The nature of God requires us to move beyond light, like Moses did on Mount Sinai. Dionysius recounts the story: After being purified at the bottom of the mountain, Moses “heard many trumpets and saw many lights streaming forth with pure and manifold rays.” He left the people and summited the mountain, entering a cloud on the peak, which Dionysius calls “the Darkness of Unknowing.” Only by leaving all light, thought, and sound does Moses “plunge into the Darkness where truly dwells, as the Oracles declare, that ONE who is beyond all.”
In Catholic mystical tradition, darkness symbolizes fullness of encounter with God.
God’s darkness is not empty but full of hidden light, what Dionysius calls a “superluminous darkness” where “the pure, absolute and immutable mysteries of theology are veiled in the dazzling obscurity of the secret Silence, outshining all brilliance with the intensity of their Darkness.” Truth, in other words, is not found primarily in the light of clear ideas but the darkness of relationship with God. Like in the sweat lodge, the spiritual journey requires purgation, “pure and entire self-abnegation,” to be born on high “into the superessential Radiance of the Divine Darkness.”
In Advent, as the world builds to the winter solstice, the Earth becomes ch’ahałheeł biyázhí, a place where darkness can absorb our impurities, or Mount Sinai’s dark cloud of unknowing, a place where God’s mysteries embrace us in a new and deeper way. The darkness opens the door to truth as it suppresses human activity, noise, and light. A whisper is nothing in the din and chaos of Christmas commotion. But at night, in the silence, it is the loudest thing you’ll ever hear, the whisper of divine radiance that surrounds us and comes in human form at Christmas.

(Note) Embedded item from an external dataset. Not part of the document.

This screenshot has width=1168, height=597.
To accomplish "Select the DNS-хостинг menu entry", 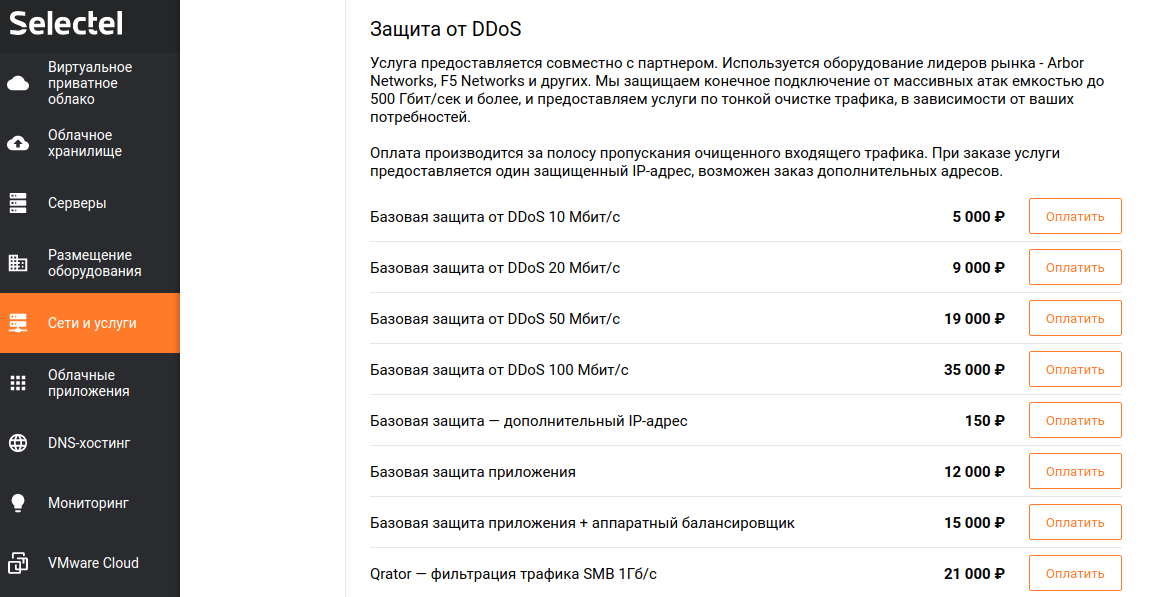I will (x=89, y=443).
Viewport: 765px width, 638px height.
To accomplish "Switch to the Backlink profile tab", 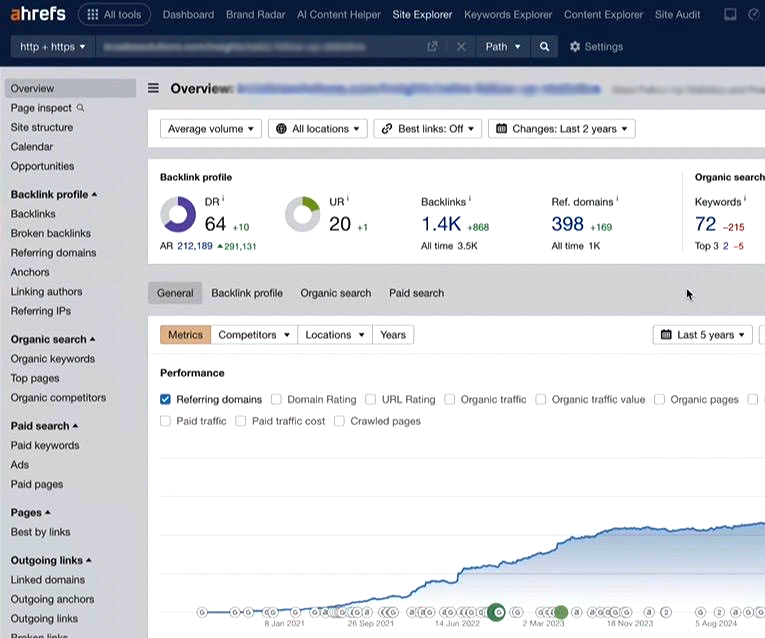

So this Advent, as you prepare for the Light of the World, find ways to rediscover the natural darkness that embraces us and make it a partner in your prayer. Listen to indigenous teachings and the teachings of Catholic mystics such as Dionysius and St. Bonaventure, who said, “Let us die, then, and enter into the darkness, silencing our anxieties, our passions and all the fantasies of our imagination. Let us pass over with the crucified Christ from this world to the Father.” Enter the superluminous darkness so that through Nihimá Ch’ahałheeł God may more fully embrace and transform all that you are.